3 miesiące zamiast 2 tygodni
Wstępnie dach miał być zrobiony w 2 tygodnie. W sumie jakby zliczyć ilość dni pracy to może i by wyszło tyle, albo nawet mniej. W każdym razie od czasu rozpoczęcia prac minęły już ponad 3 miesiące i dopiero dziś dekarz zadzwonił, że skończone i żebyśmy oglądali i krytykowali. Wybaczam mu tylko dlatego, że tak naprawdę nigdzie mi się w tym momencie nie spieszy, a efekty jego pracy są wystarczającym zadośćuczynieniem (chociaż ostatecznej wersji jeszcze nie widziałem). Na przykład taki komin - efekt przeszedł moje najśmielsze oczekiwania - małe dzieło sztuki. Bałem się, że blacha będzie troszkę zbyt jasna ale w sumie nie razi
No tak po prawdzie to dach jeszcze nie skończony.

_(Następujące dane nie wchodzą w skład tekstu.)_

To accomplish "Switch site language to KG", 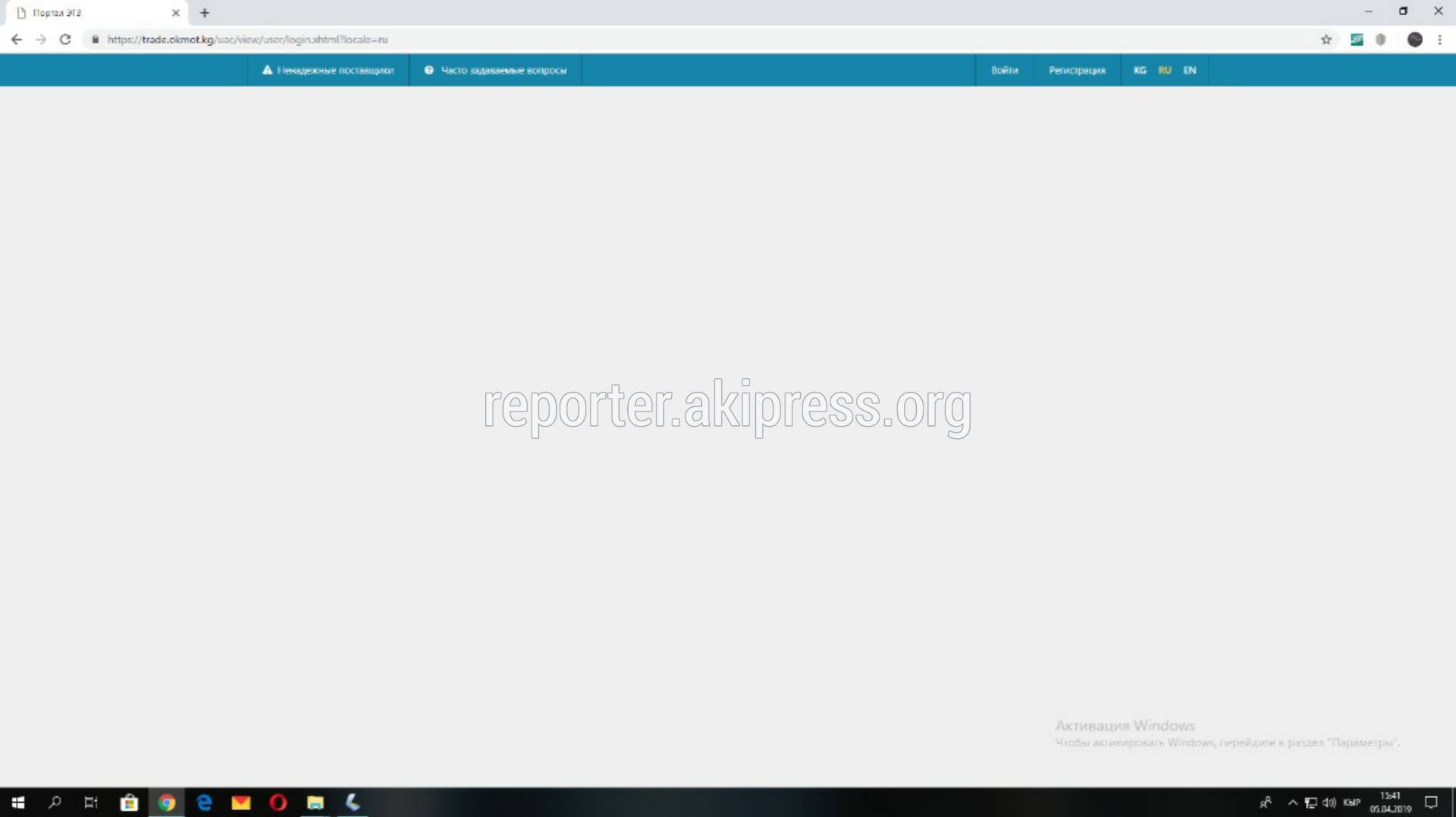I will [1139, 70].
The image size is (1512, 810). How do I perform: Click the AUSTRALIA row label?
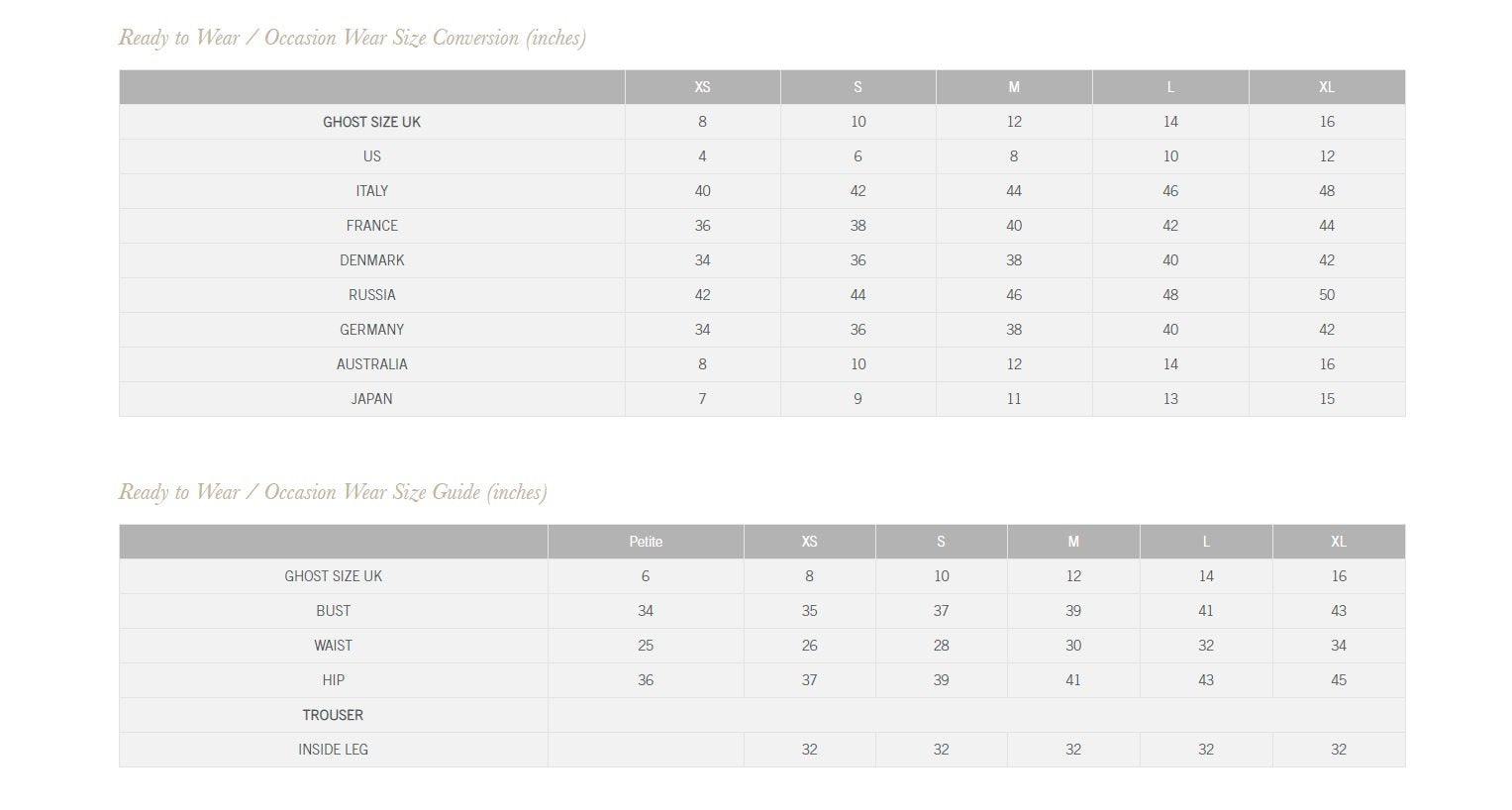(x=372, y=364)
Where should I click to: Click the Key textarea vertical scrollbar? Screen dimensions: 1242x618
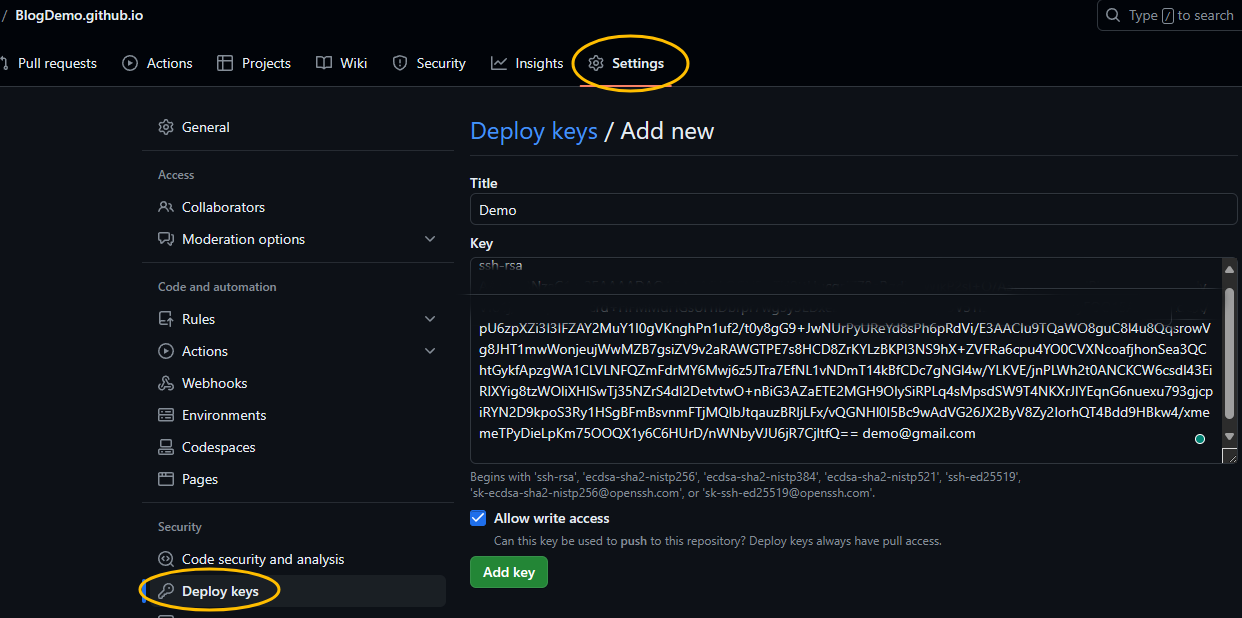pyautogui.click(x=1230, y=360)

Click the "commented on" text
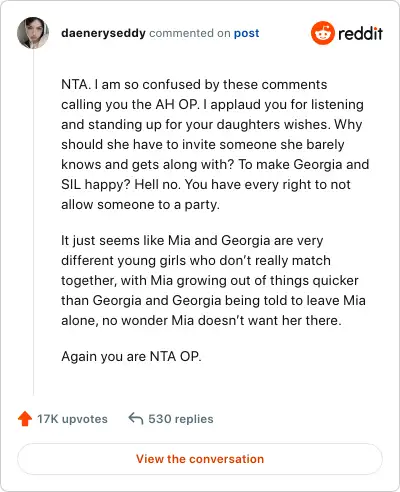tap(190, 33)
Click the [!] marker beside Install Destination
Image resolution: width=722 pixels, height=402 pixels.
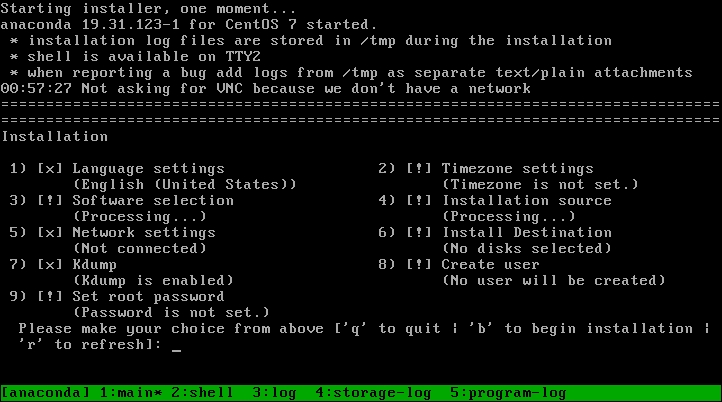point(419,233)
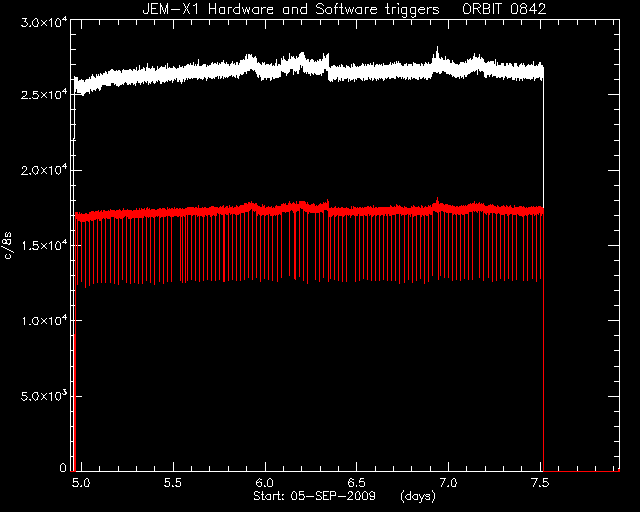Click the 'ORBIT 0842' label in the title
The height and width of the screenshot is (512, 640).
pyautogui.click(x=504, y=9)
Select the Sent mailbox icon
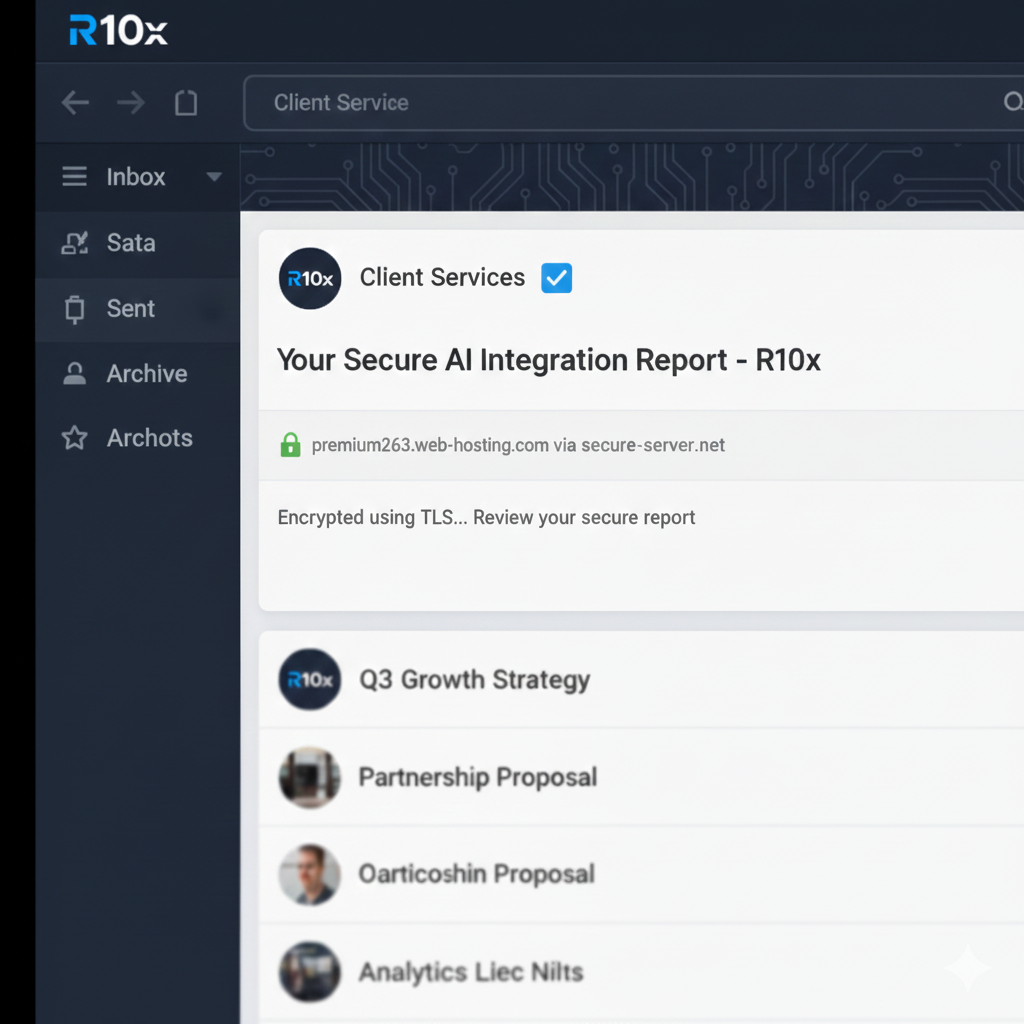 73,309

Zostały jeszcze obróbki wokół tylnego wykuszu, ale to zostanie zrobione po elewacji i okna dachowe (wiosną).
Więcej o tej przygodzie może uda mi się napisać na blogu w weekend chociaż ostatnio strasznie krucho u mnie z czasem. Ale na pocieszenie na razie załączam tylko fotki komina (jeszcze sprzed ukończenia dachu). No i widać w końcu dachówki nie przykryte śniegiem.